Hacker News new | ask | show | jobs
by sally1620 1645 days ago
Don Syme explains in history of F# that there were multiple efforts to port OCaml to .NET, (Nemerle comes to mind), but none of those felt natural to use.

For F#, they started with OCaml syntax and semantics; then modified it to make it a true .NET language. They added features that were not in OCaml like inheritance & interfaces. and removed features that were unnecessary in .NET like functors.

https://fsharp.org/history/hopl-final/hopl-fsharp.pdf Early F# compiler even had ml-compatibility mode which would make syntax closer to OCaml, it was probably used for bootstrapping.

1 comments

Yes.

It was wrong of me to only mention the "limitations" (compared to OCaml) that "will drive you nuts", while saying nothing about extensions/advantages of F# - because, obviously, it does have some. This:

    printfn "%s" ((3.0 + 3.0).ToString())
may seem normal enough to onlookers, but being able to write it (more precisely, the mechanisms that make it possible) in F# can be seen as a definitive advantage over OCaml, where normal functions cannot be overloaded to work on multiple types. At least without explicitly handling it yourself, which can be a lot of work.

What I really wanted to say, but somehow failed, is that F# is not OCaml - it's a language in its own right, with both good and bad sides, which don't align with those of OCaml particularly well (and sometimes not at all). F# and OCaml share some semantic and syntactic features, but they are not "dialects" of each other (no matter which way you want to spin it), they have very different sets of trade-offs, and probably shouldn't be directly compared (even if such comparison was OK historically).

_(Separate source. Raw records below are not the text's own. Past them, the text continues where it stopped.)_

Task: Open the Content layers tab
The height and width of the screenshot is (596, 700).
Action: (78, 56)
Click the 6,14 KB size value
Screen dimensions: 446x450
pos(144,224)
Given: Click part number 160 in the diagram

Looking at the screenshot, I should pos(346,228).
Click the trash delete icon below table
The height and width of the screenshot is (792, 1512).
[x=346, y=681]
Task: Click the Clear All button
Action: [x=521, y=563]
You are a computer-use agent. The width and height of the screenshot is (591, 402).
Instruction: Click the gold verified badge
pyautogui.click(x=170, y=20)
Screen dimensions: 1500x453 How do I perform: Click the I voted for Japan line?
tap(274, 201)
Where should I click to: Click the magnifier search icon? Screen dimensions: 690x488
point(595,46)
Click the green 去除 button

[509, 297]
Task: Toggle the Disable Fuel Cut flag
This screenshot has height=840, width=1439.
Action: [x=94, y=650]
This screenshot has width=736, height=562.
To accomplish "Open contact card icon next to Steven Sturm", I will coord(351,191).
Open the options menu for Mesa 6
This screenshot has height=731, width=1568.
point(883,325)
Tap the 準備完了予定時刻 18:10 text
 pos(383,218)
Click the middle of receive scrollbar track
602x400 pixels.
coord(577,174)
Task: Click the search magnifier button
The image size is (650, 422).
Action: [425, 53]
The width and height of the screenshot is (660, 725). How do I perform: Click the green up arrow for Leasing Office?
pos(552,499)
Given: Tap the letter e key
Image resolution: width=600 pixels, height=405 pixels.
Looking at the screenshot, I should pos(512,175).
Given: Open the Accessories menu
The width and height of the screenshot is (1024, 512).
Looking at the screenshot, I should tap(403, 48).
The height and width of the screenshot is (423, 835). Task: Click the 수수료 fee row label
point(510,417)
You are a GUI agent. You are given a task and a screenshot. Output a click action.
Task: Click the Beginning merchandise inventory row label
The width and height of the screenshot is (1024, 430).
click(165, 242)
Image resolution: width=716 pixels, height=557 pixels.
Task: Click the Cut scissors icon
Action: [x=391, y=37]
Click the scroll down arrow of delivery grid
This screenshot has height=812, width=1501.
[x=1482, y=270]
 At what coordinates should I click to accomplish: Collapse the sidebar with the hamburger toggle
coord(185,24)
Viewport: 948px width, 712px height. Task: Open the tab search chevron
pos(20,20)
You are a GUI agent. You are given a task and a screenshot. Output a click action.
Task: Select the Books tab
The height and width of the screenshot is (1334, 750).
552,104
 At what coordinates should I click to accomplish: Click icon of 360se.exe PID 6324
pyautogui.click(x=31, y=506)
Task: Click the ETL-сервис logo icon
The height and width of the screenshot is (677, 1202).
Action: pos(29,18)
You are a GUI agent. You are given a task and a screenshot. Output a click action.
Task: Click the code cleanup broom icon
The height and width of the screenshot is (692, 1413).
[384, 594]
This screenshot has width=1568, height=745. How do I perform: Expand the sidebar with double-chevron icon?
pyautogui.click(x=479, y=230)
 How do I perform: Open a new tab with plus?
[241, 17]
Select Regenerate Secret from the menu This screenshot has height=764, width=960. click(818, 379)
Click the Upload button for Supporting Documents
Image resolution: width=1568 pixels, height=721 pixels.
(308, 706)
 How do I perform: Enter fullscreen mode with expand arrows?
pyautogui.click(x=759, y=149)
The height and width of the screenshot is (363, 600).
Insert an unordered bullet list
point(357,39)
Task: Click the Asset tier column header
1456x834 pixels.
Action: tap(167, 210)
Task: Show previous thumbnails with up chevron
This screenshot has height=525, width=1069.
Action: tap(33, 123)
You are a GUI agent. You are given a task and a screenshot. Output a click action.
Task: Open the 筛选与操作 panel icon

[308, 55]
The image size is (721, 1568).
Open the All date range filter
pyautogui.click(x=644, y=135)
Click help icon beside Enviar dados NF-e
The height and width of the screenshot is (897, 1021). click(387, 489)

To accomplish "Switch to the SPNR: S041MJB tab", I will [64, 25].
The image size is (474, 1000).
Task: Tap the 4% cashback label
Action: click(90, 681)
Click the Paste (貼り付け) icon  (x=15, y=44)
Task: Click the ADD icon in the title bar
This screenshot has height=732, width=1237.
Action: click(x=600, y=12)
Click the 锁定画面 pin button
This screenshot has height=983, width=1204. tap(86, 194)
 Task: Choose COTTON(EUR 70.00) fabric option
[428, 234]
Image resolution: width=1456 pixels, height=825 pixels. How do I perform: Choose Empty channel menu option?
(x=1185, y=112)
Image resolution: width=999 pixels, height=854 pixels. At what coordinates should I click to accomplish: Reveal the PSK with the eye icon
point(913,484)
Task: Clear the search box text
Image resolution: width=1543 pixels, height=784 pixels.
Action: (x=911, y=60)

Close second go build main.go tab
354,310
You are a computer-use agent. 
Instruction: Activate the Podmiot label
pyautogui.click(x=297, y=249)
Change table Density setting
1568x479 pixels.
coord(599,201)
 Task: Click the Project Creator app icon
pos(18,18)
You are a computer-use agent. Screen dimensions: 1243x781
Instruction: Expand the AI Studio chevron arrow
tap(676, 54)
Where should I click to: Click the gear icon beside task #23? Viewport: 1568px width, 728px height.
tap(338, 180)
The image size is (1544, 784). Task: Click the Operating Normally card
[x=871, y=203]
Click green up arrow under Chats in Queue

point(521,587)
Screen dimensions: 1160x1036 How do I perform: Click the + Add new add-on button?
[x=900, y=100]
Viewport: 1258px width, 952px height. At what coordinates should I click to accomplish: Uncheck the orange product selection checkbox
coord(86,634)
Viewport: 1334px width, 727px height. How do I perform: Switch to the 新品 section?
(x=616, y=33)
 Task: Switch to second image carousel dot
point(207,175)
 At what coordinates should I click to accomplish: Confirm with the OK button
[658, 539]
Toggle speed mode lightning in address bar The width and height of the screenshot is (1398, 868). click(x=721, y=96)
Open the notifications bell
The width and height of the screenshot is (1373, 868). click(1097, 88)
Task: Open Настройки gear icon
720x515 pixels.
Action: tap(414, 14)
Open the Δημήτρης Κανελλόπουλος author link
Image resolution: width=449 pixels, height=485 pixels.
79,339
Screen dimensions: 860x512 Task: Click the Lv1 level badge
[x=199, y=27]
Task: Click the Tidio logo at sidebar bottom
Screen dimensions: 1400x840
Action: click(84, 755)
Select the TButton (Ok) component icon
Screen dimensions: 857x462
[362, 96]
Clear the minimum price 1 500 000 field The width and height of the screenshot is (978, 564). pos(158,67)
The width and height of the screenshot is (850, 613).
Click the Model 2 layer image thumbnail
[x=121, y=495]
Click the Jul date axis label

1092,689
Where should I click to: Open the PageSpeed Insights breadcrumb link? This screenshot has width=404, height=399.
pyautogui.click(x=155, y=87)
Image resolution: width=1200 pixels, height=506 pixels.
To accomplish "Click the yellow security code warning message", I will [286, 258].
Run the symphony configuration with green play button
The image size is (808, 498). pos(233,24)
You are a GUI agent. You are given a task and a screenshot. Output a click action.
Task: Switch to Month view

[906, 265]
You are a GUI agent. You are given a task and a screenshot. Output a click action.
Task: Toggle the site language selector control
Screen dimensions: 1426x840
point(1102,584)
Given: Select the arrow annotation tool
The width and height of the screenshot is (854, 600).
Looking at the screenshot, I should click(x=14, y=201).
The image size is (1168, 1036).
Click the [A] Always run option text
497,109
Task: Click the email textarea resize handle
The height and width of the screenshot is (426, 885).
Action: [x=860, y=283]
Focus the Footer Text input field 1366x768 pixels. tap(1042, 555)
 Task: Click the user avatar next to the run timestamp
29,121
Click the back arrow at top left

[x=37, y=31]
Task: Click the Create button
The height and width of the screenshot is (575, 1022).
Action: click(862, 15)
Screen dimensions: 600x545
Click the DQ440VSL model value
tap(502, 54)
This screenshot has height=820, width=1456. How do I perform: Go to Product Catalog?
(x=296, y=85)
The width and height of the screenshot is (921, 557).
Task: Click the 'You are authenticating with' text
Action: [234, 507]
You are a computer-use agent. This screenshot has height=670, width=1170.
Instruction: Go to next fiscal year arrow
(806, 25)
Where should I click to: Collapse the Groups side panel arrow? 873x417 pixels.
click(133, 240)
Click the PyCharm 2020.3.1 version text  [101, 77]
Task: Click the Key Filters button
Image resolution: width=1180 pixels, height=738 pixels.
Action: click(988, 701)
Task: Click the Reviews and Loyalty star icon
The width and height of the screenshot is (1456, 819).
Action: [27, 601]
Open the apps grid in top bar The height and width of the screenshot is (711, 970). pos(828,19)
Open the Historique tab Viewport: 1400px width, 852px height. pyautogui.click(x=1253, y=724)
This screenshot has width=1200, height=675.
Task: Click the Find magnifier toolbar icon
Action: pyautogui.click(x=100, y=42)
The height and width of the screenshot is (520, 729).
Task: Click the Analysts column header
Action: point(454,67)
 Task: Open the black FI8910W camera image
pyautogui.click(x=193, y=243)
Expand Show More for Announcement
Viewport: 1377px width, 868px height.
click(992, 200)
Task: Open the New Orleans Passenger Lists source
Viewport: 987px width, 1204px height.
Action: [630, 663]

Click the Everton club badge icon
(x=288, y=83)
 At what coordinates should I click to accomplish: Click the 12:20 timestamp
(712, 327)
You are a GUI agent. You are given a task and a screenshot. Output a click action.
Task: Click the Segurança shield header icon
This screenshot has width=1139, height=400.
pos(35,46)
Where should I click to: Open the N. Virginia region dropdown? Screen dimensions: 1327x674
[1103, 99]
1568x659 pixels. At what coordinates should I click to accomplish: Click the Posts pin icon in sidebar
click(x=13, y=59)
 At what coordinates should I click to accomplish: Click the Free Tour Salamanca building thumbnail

I think I failed to convey this properly because I was angry that "someone on the Internet!!!" mentioned F# in an OCaml thread "AGAIN!!!", even though it's definitely one of the biggest developments/successes on the OCaml side in recent memory. I mean, it's like you're having a party to celebrate your promotion, only to have that one person tell you all about how their cousin is better than you in every respect, and he didn't even need to work that hard for it, so you're just slow. It was strangely disconcerting, but I should have reacted less emotionally.